Fast forward to surviving third year lectures and suddenly dissertation season had arrived. My Mum was so much help, she took Graciella for an hour or so throughout the day which allowed me power-hours to focus hard and achieve a few hundred words at a time. In all honesty, the whole period was a complete blur and looking back, I don’t know how I did it. Running on two hours sleep, spinning plates, fighting fires and finding time to bond with my daughter was hard but I did it. 

I sit here today with a first-class degree in Youth Justice and I’m a far more resilient person for the challenges that came along the way. All I wanted was for Graciella to grow up with a Mum that has a stable job and a good income; I’m proud that I have been able to achieve both for her. 

Holly, 24, Liverpool John Moores University
A young mum that gave birth to her baby girl Daisy in her third year of studyi

Holly and her daughter

Finding out in December of my second year of university that I was pregnant is a memory that will stay with me forever. I was so excited but quickly pulled back down to earth when I remembered I had to complete 2300 hours of unpaid hospital work to complete my paediatric nursing degree. 

I had to figure out a way to do this so that I could take time off to give birth to Daisy and reduce my hours when I was heavily pregnant. I sat down, pen in hand, timetable in front of me. I had to plan out to the hour how I was going to manage it. I did this before I told the university I was pregnant, so it was clear to them that I was determined to graduate in 2023, deferring just wasn’t an option in my mind. 

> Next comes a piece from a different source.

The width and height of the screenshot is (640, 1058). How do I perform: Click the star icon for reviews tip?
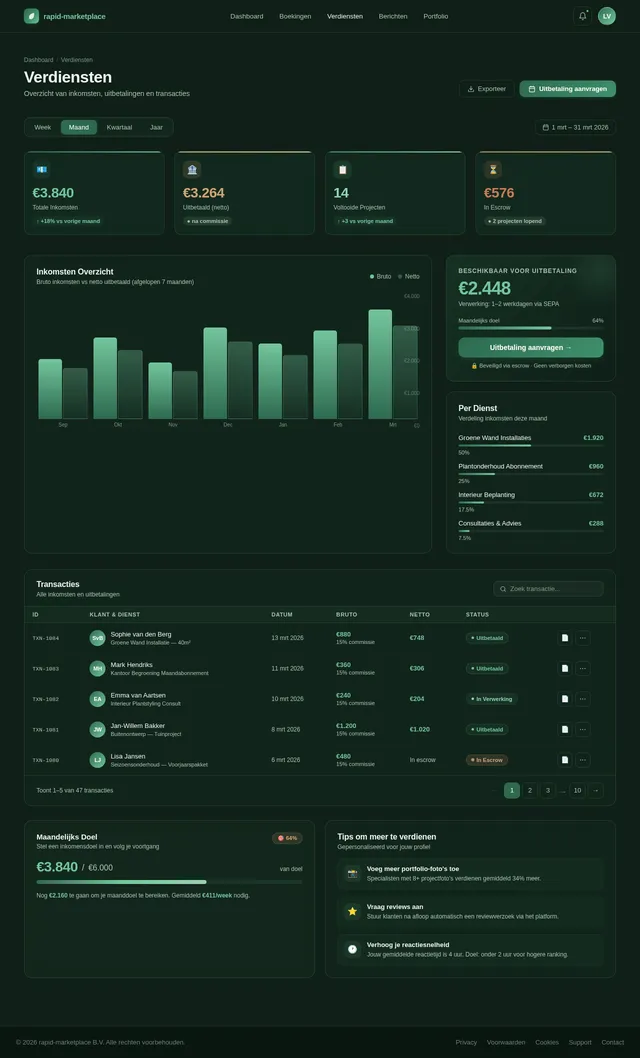pyautogui.click(x=353, y=911)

I waited until I was 11 weeks before emailing my personal tutor as I had almost convinced myself that something would go wrong, and I needed to avoid facing the reality that my dream of being a mother may be cut short. Thankfully I made it to 11 weeks with no complications and emailing my tutor began to feel like telling my mum for the first time! She was super sweet and delighted for me but told me to arrange a meeting with the head of department. 

I went into the meeting with the confidence that I had it all figured out but reception from the HOD was a little less warm. She told me again and again to take the year off but I stuck to my plan and told her I didn’t need to, I had it all sorted. Of course it meant a lot of long days and extra shifts but it was worth it to have my degree still on track for when Daisy arrives. 

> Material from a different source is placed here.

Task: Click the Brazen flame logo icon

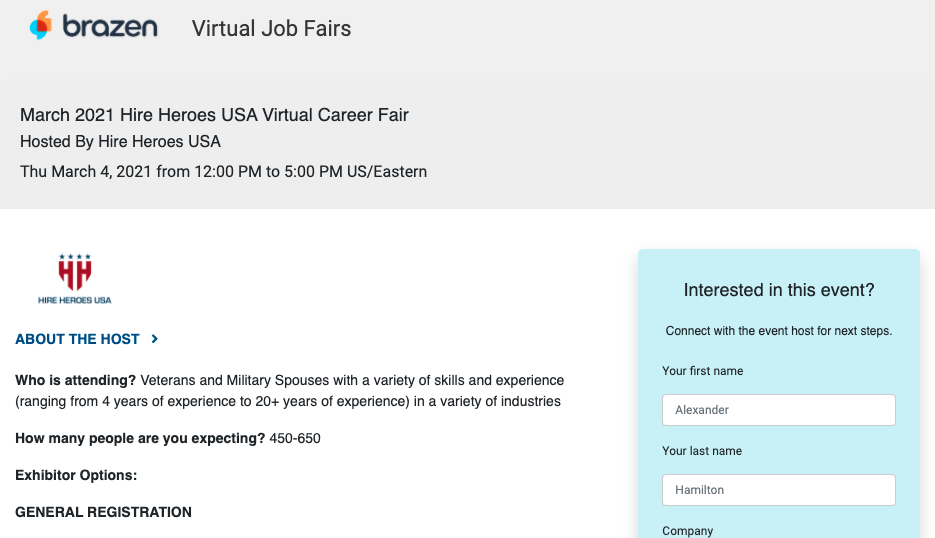Action: pos(41,26)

My head of department still wasn’t happy, she said the distribution of hours had to be spread equally across each week. I agreed to fulfil the required hours but already knew I was going to take it upon myself to devise a plan with the Alder Hey placement nurses to cram my hours to suit me.

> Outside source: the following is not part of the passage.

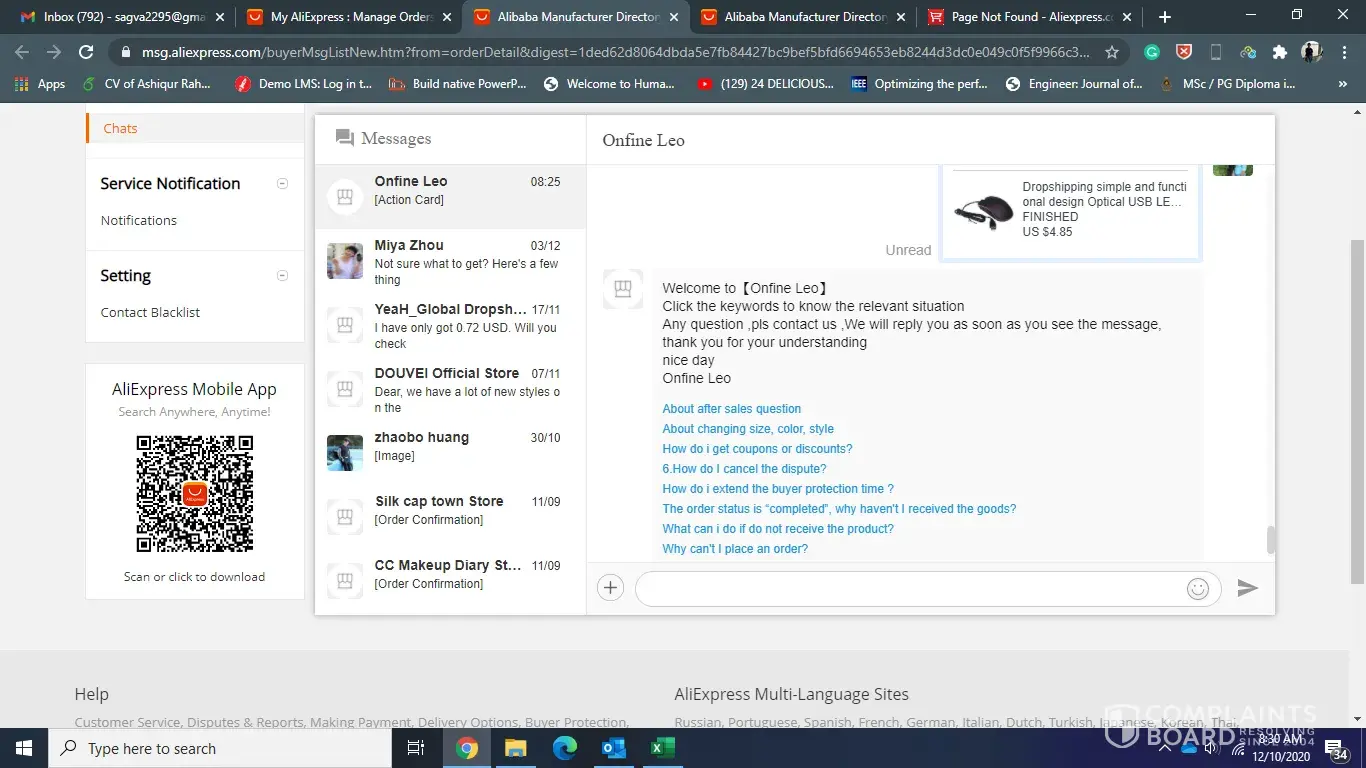The image size is (1366, 768).
Task: Open 'About after sales question' link
Action: 731,409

Before long, I was hit with the risk assessments. And more risk assessments. And more risk assessments. It felt like a tactic to pressure me into deferring a year but by this time I was so far into my placement that my determination to complete the course was too strong a force to be reckoned with.

Daisy was soon born and after settling into newborn life, I was back on the ward and faced with the challenge of exclusively breastfeeding, and needing her with me on placement. 

“What will you do if Daisy is in her pram in the ward and there’s a fire?” they asked me, over and over again. My answer was simple, grab my child and get downstairs I replied, that’s a mothers instinct.

The Alder Hey nurses were so accommodating, they allowed me suitable breaks to breastfeed, a fridge to keep expressed milk and were wonderful with Daisy. They made fulfilling my 2300 hours slightly more achievable. The only thing they could improve on is their maternity uniform though, it could’ve fit two of me in.